Rechtliche Beurteilung

Die Revision des Klägers ist nicht berechtigt.

Der Kläger hat sich zur Erfüllung der eigenen vertraglichen Verpflichtung zur Prüfung eines Bauaufzuges seines Mitarbeiters Ing.R***** bedient. Wie die zweite Instanz zutreffend ausgeführt hat, ist allgemein anerkannt, daß Schutz- und Sorgfaltspflichten als vertragliche Nebenpflichten des Schuldners nicht nur gegenüber seinem Vertragspartner, sondern auch gegenüber dritten Personen bestehen, deren Kontakt mit der vertraglichen Hauptleistung bei Vertragsabschluß vorhersehbar und denen er selbst offensichtlich rechtlich zur Fürsorge verpflichtet war. In diesen Fällen wird den dritten Personen die Geltendmachung eines eigenen Schadens aus fremdem Vertrag zuerkannt. Die Vorhersehbarkeit der Kontaktmöglichkeit darf nicht zu eng verstanden werden. Es muß genügen, daß dem Vertragspartner generell erkennbar ist, daß möglicherweise dritte Personen im Gefahrenbereich sein werden (JBl 1985, 295). Bei einem Delikt des Erfüllungsgehilfen innerhalb des vom Geschäftsherrn vertraglich übernommenen Pflichtenkreises haftet der Geschäftsherr nach § 1313a ABGB für den durch den Erfüllungsgehilfen verschuldeten Schaden (SZ 32/153). Daß bei der Aufzugsüberprüfung der Auftraggeber des Klägers, der Mieter des Aufzuges oder ein von diesen Personen mit ihrer Vertretung Beauftragter anwesend sein würde, war für den Kläger vorhersehbar. Zum Kreis der von den Schutzpflichten des Klägers erfaßten Personen gehörte daher auch Christian S*****. Es lag sohin auch eine Solidarhaftung des Klägers mit Ing.R***** gegenüber Christian S***** vor, sodaß diese Voraussetzung für den Vergütungsanspruch des Ing.R***** iS des § 3 Abs 2 DHG und damit eine Verschuldenshaftung des Klägers aus Haftpflichtbestimmungen privatrechtlichen Inhalts gegeben wäre.

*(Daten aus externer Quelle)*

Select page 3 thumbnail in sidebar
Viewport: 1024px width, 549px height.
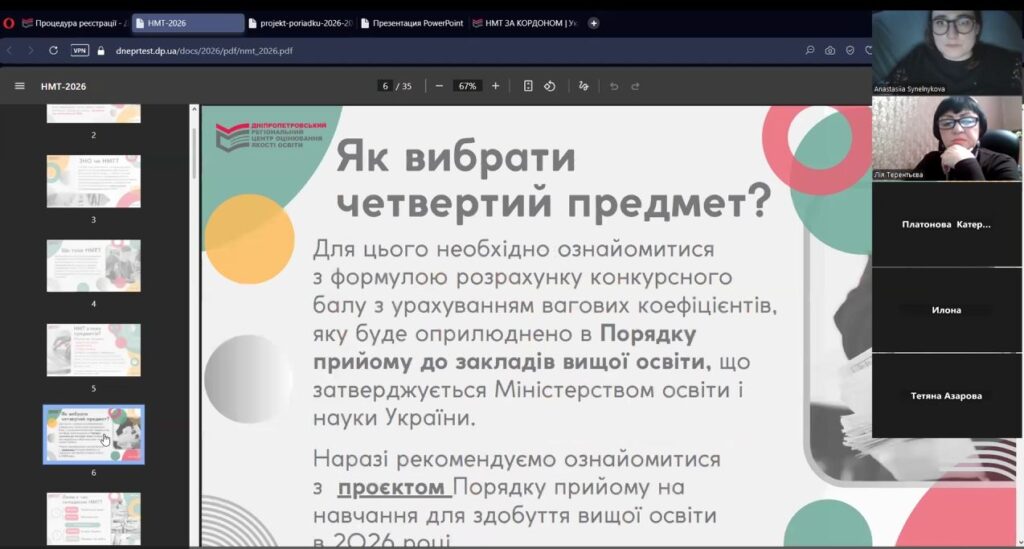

Damit ist aber für den Kläger nichts gewonnen, weil die Vorinstanzen zutreffend davon ausgegangen sind, daß Ing.R***** bewußt gegen für seine beruflichen Tätigkeiten geltende Gesetze, Verordnungen oder behördliche Vorschriften iS des Art 6 Pt.1.2 der Vertragsbedingungnen zuwidergehandelt hat und daß damit ein Ausschluß des Klägers vom Versicherungsschutz gegeben ist, weil der genannte Ausschlußgrund sich gemäß Art 6 Pt 6 iVm Art 3 Pt 1.1 auch auf Ing.R***** als mitversicherten Angestellen des Klägers erstreckt. Es steht fest, daß dem Ing.R***** bekannt war, daß bei einem Bauaufzug wie bei dem von ihm zu prüfenden der Personentransport verboten ist; dies ergibt sich ausdrücklich aus § 68 Abs 4 der Bauarbeiterschutzverordnung in der zur Zeit des Unfalls geltenden Fassung (BGBl 1954/267):"Die Beförderung von Personen mit Vorrichtungen, die nur für den Transport von Lasten bestimmt sind, ist verboten". Die Bestimmungen der Bauarbeiterschutzverordnung gelten für die Ausführung von Bauarbeiten aller Art, einschließlich der Bauneben- und der Bauhilfsarbeiten auf Baustellen von Betrieben iS der Bestimmungen des Arbeitsinspektoratsgesetzes (§ 1 Abs 1). Der Anwendungsbereich einer Schutznorm erstreckt sich auf den Schutz solcher Personen, die befugterweise in den Gefahrenbereich gelangen (SZ 43/132). Ing.R***** hatte daher auch die genannte Bestimmung dieser Verordnung zu beachten. Er hat im übrigen die Kenntnis dieser Bestimmung nie bestritten (vgl. seine Angaben auf AS 14 unten in 3 U 178/91 des Bezirksgerichtes R***** und AS 21 in 2 Cg 136/93 des Landesgerichtes R*****, auf die in der angefochtenen Entscheidung hingewiesen wurde).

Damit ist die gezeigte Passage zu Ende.